Tuesday 8 October 2013

Java for Talend Tips

Talend provides data, application and business process integration solutions.

Ready for big data environments, Talend’s flexible architecture easily adapts to future IT platforms. Talend’s unified solutions portfolio includes data integration, data quality, master data management, enterprise service bus and business process management.

Talend offers a flexible open source based platform, delivered through an easy-to-use, Eclipse-based graphical environment that provides a comfortable workbench for developers.

Talend is based on Java, and the designs you create generate Java code; but its graphical interface provides great power to the developer with no need to hand code.

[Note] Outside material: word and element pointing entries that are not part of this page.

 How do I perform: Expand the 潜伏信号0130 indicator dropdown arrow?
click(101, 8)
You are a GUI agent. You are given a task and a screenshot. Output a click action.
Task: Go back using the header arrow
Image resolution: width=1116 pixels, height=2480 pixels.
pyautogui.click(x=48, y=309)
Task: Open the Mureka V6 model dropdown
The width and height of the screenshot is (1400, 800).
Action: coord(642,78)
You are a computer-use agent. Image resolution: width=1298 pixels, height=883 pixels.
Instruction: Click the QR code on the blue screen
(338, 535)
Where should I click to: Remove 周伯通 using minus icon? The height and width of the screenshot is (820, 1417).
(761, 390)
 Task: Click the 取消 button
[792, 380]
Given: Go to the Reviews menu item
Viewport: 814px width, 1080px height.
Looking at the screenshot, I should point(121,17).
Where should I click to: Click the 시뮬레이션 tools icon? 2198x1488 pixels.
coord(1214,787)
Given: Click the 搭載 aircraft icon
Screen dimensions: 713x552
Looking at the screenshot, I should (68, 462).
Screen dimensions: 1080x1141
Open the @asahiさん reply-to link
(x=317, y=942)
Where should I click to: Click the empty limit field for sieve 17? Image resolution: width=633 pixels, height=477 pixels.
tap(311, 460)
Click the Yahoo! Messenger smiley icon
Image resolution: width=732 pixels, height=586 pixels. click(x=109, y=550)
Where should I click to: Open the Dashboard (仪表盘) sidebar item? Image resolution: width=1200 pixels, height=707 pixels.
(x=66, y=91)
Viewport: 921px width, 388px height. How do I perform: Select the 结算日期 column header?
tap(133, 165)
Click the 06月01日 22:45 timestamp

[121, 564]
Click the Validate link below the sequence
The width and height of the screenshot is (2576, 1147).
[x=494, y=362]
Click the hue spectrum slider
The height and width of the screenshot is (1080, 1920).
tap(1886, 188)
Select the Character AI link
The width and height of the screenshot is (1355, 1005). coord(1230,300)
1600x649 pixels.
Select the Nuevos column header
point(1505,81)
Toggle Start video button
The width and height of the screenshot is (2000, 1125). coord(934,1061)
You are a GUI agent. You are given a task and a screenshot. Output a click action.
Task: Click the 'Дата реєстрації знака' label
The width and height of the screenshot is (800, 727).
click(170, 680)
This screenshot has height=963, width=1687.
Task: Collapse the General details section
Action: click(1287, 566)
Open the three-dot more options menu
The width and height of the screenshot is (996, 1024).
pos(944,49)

However, there are situations in which you cannot avoid adding some customised handling to your Data, mainly related to transformations of your Data Types like Strings, Dates, Integers and so forth.

Those of you who do not have knowledge of Java, please do not be scared to learn a few of the basic Java features shown next that will help you optimise your use of Talend:

When To Use Your Customisations


The main components for which you will find it useful to apply your own customisations are the Mapping components, like tMap or tXMLMap, , and the Java components, like tJava, tJavaFlex or tJavaRow.
  • In the Mapping components you will be able to use expressions and methods within expressions to manipulate the fields and apply transformations for your data: An expression is a construct made up of variables, operators, and method invocations, which are constructed according to the syntax of the language, that evaluates to a single value. This is the very important: an expression evaluates to a single value.

  • In the Java components you will be able to use not only expressions and methods within the expressions, but also assignments and more in-depth functionality like blocks and loops, but this is not very frequently required: Statements are roughly equivalent to sentences in natural languages. A statement forms a complete unit of execution. The following types of expressions can be made into a statement by terminating the expression with a semicolon (;)
    • Assingment expressions
    • Any use of ++ or --
    • Method invocations
    • Object creation expressions

Primitive Data Types


A variable's data type determines the values it may contain, plus the operations that may be performed on it. The eight primitive data types supported by the Java programming language are:
 
byte: An 8-bit signed two's complement integer. Min value: -128, Max value: 127 (inclusive).

short: A 16-bit signed two's complement integer. Min value: -32,768, Max value: 32,767 (inclusive).


int: A 32-bit signed two's complement integer. Min value: -2,147,483,648, Max value: 2,147,483,647 (inclusive). For integral values, this data type is generally the default choice and it will most likely be large enough for the numbers you will use, but if you need a wider range of values, use long instead.
 

long: A 64-bit signed two's complement integer. Min value: -9,223,372,036,854,775,808, Max value: 9,223,372,036,854,775,807 (inclusive). Use this data type when you need a range of values wider than those provided by int.
 

float: A single-precision 32-bit IEEE 754 floating point. Its range of values is beyond the scope of this discussion, but can be found here. This data type should never be used for precise values, such as currency. For that, you will need to use the java.math.BigDecimal class instead.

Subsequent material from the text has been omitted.